- EXERCISES -
• a. Answer these questions using the tenor guitar forum thread:
(i) What kind of instrument has MoreThanQuinn been wanting for a while?
(ii) What unusual features does Charles E. point out on the one Fox listed?
(iii) To what city is the seller asking Balanced Action to send a wire transfer?
• b. Transcribe the tenor guitar forum thread word for word, starting with "Report it to" and going on through "and eBay charges?".
• c. Carry on the tenor guitar forum thread from its final post.

- PASSAGE GIVEN -
# Octaves, Zouks, Citterns, Tenors and Electrics > Tenor Guitars >  How much will it sell for?

## fox

Looks fantastic, worth watching.. https://www.ebay.co.uk/itm/373091758...torefresh=true

----------


## MoreThanQuinn

Looks fantastic. I have been wanting a hollow body electric tenor for a while now. I keep coming back to this too: https://www.mandolincafe.com/ads/153329#153329

They're quite similar.

----------

fox

----------


## Charles E.

That's a lot better price then this one....

https://www.ebay.com/itm/1957-Gibson...EAAOSw87xe2HA~

 :Disbelief:

----------


## Charles E.

The one Fox listed is unusual in that it has two pickups and a toggle switch, I don't think I have seen that before.

----------

fox

----------


## fox

I thought it might of gone for a little more but a good price nevertheless.

----------


## Balanced Action

I bid on this one, and won it, seller is emailing me outside of eBay and requesting wire transfer to Amsterdam, most likely a scam. Shame as I was looking forward to it.

----------


## Cornfield

> I bid on this one, and won it, seller is emailing me outside of eBay and requesting wire transfer to Amsterdam, most likely a scam. Shame as I was looking forward to it.


Report it to EBay

----------


## fox

Wow what a shame, hopefully you can find out what is going on ... I guess he wants to avoid the PayPal and eBay charges?

----------


## Balanced Action

i dont know what the deal is but he is refusing to go through the proper channels, if he reposts it id be wary.

- GIVEN MATERIAL -
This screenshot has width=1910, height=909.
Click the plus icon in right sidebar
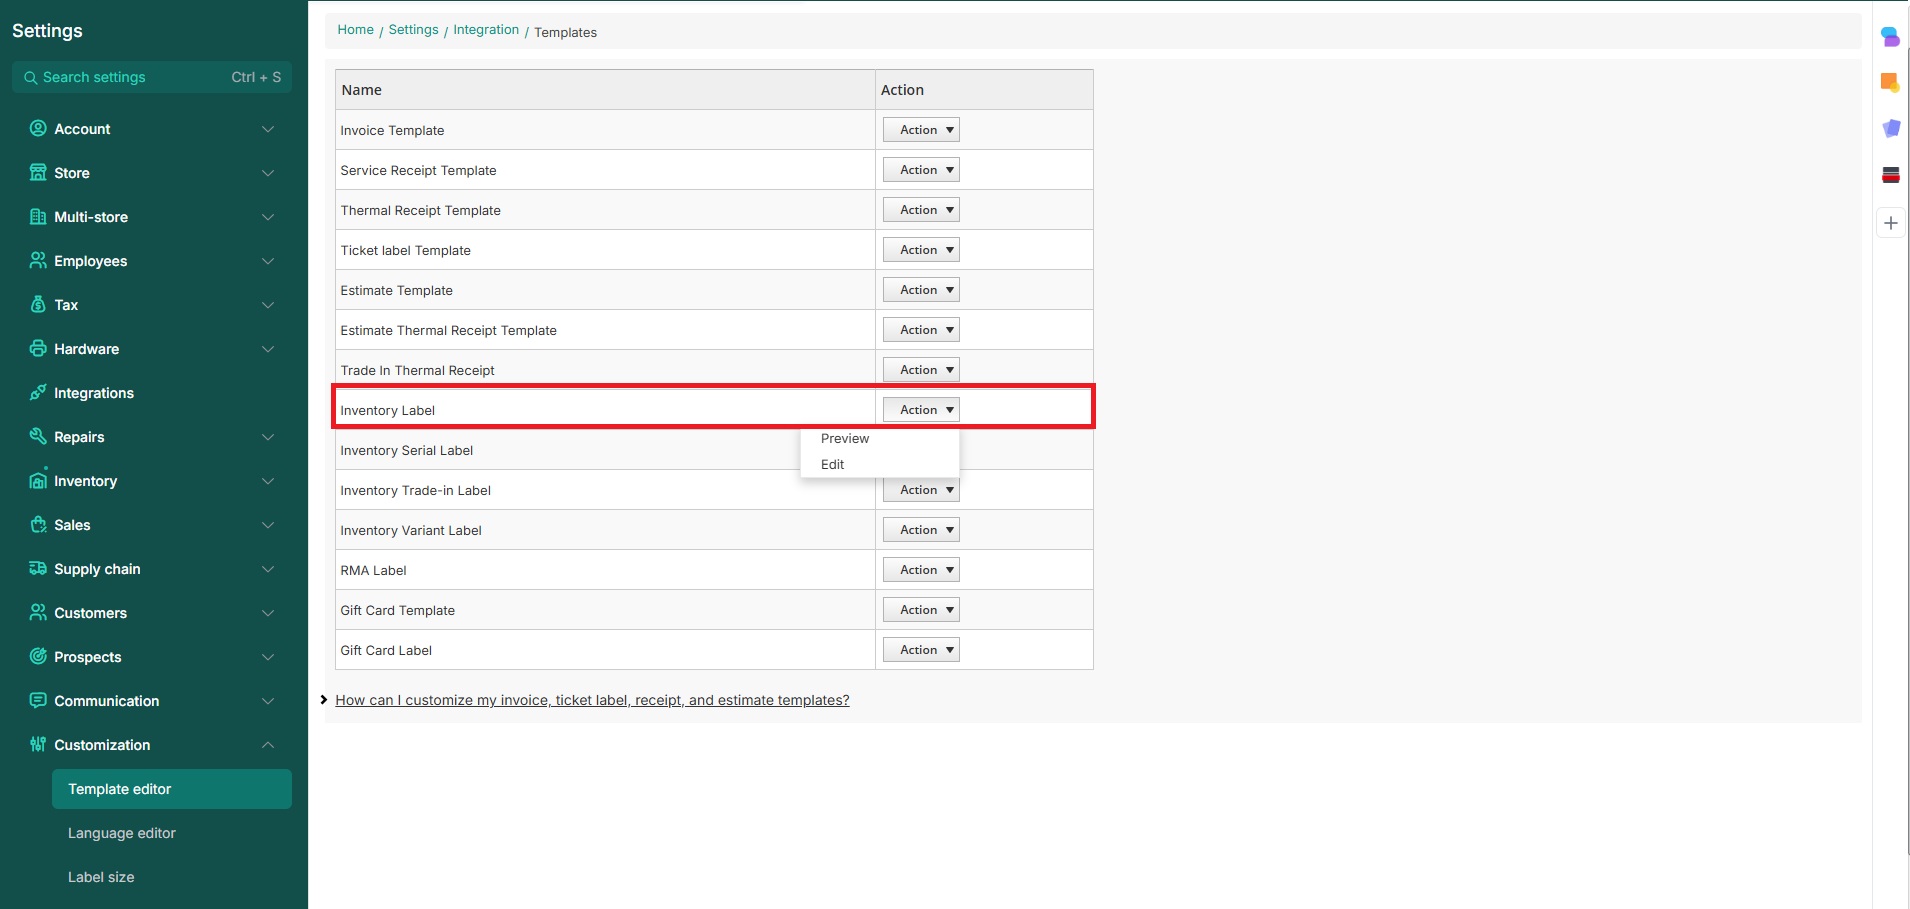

- ANSWERS TO THE TASKS -
• a.
(i) A hollow body electric tenor.
(ii) It has two pickups and a toggle switch.
(iii) Amsterdam.

• b.
Report it to EBay

----------


## fox

Wow what a shame, hopefully you can find out what is going on ... I guess he wants to avoid the PayPal and eBay charges?

• c.
the fake ebay email was pretty convincing, but the address "checkout@ebayfunding.co.uk" was a major red flag. 

I reported the seller to eBay, supposedly they'll take care of it. Id like to know if that actual Gibson is available from the person who really owns it or did they just use a random picture of one. Its a configuration that Ive never seen before and that case looks amazing. I was fully prepared to pay much more than what it ended up selling for.

----------

fox

----------


## Lord of the Badgers

Ah that's nasty  :Frown:  so sorry to hear that

My online mate Matt did have one of these exact versions (but he thought it was a TG50) & it went for 3k. I couldn't do it at the time. If you youtube his surname Barwick you should see him playing it. 

I finally got a normal single pickup 57 just this weekend.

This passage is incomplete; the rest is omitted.